A Homily for Easter 7, 2008
At the Cathedral of the Holy Trinity, Havana, Cuba
The Very Revd Michael J. Pitts
Sisters and brothers in Christ. It is wonderful for us to be here with you in Havana. This is my very first visit to your country, though I have followed your history with great interest since I was a student very many years ago. Some others of our group are also here for the first time, though my dear colleague Canon Sanchez will already be known to some of you from her visit last year. I thank Dean Juan, Bishop Nerva, you all and many other people we have already met, for making us feel so welcome in Cuba.
We are with you at a time when the whole church is celebrating the feast of the Ascension. I know that for many, especially for younger people, the idea of Jesus floating into the sky, as it is often depicted in Christian art, is not easy to grasp. So I like to think of this as a story rather than an historical event. I believe that it is a story of very great importance. It tells us about a transition between the time when Jesus was physically present with his disciples and the time when his presence was known spiritually in the community of the church and especially in the breaking of bread and the sharing of wine.

> [Material provided]

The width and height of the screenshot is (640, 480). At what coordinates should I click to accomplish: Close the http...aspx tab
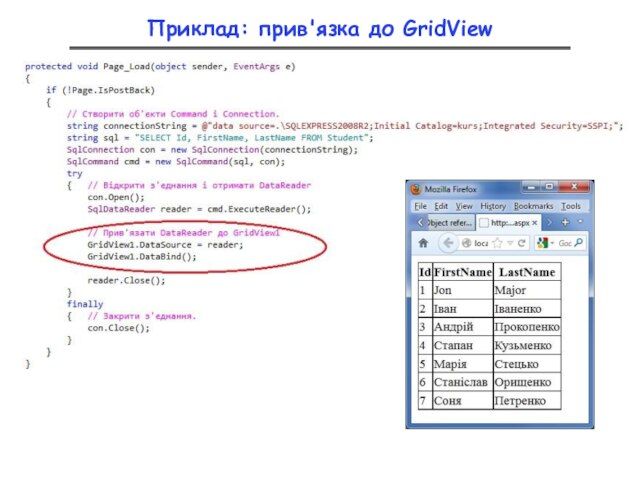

> [Problems and tasks]
1. Answer these questions from the homily:
(a) In which cathedral was the homily given?
(b) Which member of the visiting group had been to Cuba the year before?
(c) Which feast is the whole church celebrating?
2. According to the homily, why does the preacher prefer to treat the Ascension as a story rather than a historical event?
3. Do these statements agree with the homily? Answer yes or no, and quote the words that decide each one.
(a) The preacher is visiting Cuba for the first time.
(b) Every member of the visiting group is in Cuba for the first time.
(c) The preacher considers the Ascension story to be of little importance.
The material has no connection to the homily.

> [Solutions to each task]
1.
(a) The Cathedral of the Holy Trinity in Havana, Cuba.
(b) Canon Sanchez.
(c) The feast of the Ascension.

2. For many people, and especially younger people, the idea of Jesus floating into the sky is not easy to grasp. Christian art often shows the Ascension that way.

3.
(a) Yes: "This is my very first visit to your country"
(b) No: "Some others of our group are also here for the first time, though my dear colleague Canon Sanchez will already be known to some of you from her visit last year."
(c) No: "I believe that it is a story of very great importance."